_Aim of the task_:
Here are some entries. Print them exactly as they are.

_Input data_:
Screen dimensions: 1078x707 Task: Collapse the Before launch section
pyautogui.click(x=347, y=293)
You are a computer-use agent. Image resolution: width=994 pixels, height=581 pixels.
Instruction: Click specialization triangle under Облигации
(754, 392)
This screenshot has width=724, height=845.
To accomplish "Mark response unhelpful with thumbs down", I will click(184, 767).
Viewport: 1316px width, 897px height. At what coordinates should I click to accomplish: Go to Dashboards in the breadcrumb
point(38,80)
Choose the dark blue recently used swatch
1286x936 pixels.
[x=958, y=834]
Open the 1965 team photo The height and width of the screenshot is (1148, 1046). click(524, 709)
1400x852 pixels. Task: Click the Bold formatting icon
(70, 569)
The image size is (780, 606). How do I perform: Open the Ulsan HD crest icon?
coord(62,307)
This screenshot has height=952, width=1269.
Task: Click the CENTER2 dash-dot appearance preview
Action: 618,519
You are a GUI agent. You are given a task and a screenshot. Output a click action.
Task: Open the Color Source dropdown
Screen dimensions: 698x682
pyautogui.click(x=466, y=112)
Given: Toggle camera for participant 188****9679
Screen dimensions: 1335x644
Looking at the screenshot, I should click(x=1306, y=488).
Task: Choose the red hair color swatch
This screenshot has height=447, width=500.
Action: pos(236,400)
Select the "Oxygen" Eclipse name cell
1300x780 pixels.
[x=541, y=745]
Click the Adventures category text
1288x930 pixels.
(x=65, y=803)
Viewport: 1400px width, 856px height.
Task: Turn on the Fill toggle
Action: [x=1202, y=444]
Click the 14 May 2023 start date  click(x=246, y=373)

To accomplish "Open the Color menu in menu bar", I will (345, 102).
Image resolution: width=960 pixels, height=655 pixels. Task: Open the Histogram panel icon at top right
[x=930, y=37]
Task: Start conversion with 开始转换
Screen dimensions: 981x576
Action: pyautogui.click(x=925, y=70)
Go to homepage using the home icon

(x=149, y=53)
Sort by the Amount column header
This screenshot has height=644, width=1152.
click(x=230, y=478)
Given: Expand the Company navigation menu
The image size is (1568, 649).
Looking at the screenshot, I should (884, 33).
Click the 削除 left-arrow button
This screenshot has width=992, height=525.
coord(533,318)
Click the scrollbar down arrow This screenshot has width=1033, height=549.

_Exercise response_:
Screen dimensions: 1078x707 Task: Collapse the Before launch section
pyautogui.click(x=347, y=293)
You are a computer-use agent. Image resolution: width=994 pixels, height=581 pixels.
Instruction: Click specialization triangle under Облигации
(754, 392)
This screenshot has width=724, height=845.
To accomplish "Mark response unhelpful with thumbs down", I will click(184, 767).
Viewport: 1316px width, 897px height. At what coordinates should I click to accomplish: Go to Dashboards in the breadcrumb
point(38,80)
Choose the dark blue recently used swatch
1286x936 pixels.
[x=958, y=834]
Open the 1965 team photo The height and width of the screenshot is (1148, 1046). click(524, 709)
1400x852 pixels. Task: Click the Bold formatting icon
(70, 569)
The image size is (780, 606). How do I perform: Open the Ulsan HD crest icon?
coord(62,307)
This screenshot has height=952, width=1269.
Task: Click the CENTER2 dash-dot appearance preview
Action: 618,519
You are a GUI agent. You are given a task and a screenshot. Output a click action.
Task: Open the Color Source dropdown
Screen dimensions: 698x682
pyautogui.click(x=466, y=112)
Given: Toggle camera for participant 188****9679
Screen dimensions: 1335x644
Looking at the screenshot, I should click(x=1306, y=488).
Task: Choose the red hair color swatch
This screenshot has height=447, width=500.
Action: pos(236,400)
Select the "Oxygen" Eclipse name cell
1300x780 pixels.
[x=541, y=745]
Click the Adventures category text
1288x930 pixels.
(x=65, y=803)
Viewport: 1400px width, 856px height.
Task: Turn on the Fill toggle
Action: [x=1202, y=444]
Click the 14 May 2023 start date  click(x=246, y=373)

To accomplish "Open the Color menu in menu bar", I will (345, 102).
Image resolution: width=960 pixels, height=655 pixels. Task: Open the Histogram panel icon at top right
[x=930, y=37]
Task: Start conversion with 开始转换
Screen dimensions: 981x576
Action: pyautogui.click(x=925, y=70)
Go to homepage using the home icon

(x=149, y=53)
Sort by the Amount column header
This screenshot has height=644, width=1152.
click(x=230, y=478)
Given: Expand the Company navigation menu
The image size is (1568, 649).
Looking at the screenshot, I should (884, 33).
Click the 削除 left-arrow button
This screenshot has width=992, height=525.
coord(533,318)
Click the scrollbar down arrow This screenshot has width=1033, height=549.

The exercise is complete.